**DATA SHOWN:**

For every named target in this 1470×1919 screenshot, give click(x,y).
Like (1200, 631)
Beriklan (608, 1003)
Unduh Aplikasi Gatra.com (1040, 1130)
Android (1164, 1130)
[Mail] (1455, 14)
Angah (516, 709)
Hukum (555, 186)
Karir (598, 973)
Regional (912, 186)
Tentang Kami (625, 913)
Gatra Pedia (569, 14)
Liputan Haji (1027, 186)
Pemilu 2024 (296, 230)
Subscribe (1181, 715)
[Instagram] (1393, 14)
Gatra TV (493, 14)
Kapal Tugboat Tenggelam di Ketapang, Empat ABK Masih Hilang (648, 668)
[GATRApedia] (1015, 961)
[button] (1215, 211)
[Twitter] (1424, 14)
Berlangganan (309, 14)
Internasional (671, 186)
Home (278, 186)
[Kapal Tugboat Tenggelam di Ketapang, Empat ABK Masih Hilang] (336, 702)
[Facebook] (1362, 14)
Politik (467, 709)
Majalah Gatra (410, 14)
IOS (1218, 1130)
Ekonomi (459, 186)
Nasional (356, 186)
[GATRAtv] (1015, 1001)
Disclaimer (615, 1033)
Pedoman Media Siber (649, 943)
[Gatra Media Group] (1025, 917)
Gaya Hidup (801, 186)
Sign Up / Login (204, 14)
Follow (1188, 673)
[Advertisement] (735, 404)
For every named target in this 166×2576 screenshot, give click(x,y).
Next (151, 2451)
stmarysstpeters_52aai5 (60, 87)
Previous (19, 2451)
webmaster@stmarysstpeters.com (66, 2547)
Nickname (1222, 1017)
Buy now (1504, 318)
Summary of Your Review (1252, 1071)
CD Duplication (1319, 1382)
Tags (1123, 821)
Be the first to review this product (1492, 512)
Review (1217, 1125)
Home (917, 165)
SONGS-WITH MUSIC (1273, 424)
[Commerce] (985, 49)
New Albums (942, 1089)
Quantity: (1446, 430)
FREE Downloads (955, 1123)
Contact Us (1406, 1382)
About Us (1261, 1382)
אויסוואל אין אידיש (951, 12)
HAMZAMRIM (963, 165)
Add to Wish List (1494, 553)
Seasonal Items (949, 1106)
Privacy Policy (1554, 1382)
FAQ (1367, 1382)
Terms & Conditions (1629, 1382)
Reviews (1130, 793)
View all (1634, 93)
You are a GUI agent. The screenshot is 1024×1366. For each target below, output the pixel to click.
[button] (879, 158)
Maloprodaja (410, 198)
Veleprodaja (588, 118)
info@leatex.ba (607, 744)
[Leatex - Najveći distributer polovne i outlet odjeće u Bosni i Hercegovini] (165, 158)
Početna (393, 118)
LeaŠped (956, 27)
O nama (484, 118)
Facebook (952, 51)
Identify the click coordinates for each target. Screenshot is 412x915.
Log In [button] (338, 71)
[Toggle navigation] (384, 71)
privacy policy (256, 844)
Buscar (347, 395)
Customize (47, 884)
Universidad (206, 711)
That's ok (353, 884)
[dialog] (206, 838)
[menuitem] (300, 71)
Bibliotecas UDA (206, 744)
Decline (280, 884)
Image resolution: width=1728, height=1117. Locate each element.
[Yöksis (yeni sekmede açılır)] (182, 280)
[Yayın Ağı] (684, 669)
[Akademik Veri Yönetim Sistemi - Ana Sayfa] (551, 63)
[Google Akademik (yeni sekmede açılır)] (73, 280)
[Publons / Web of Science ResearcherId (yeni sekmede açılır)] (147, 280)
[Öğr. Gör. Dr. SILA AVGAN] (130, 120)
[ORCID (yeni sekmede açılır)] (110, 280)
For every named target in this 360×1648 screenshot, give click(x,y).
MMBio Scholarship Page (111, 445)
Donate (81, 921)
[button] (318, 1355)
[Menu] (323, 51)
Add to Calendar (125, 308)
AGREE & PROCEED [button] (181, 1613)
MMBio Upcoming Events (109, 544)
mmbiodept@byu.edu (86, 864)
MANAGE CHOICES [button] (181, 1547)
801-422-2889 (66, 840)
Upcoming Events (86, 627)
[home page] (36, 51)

**EXERCISE GOAL:** Go through the material and select each line with the string "Media" in it.

**ANSWER BOX:**
Pedoman Media Siber (649, 943)
[Gatra Media Group] (1025, 917)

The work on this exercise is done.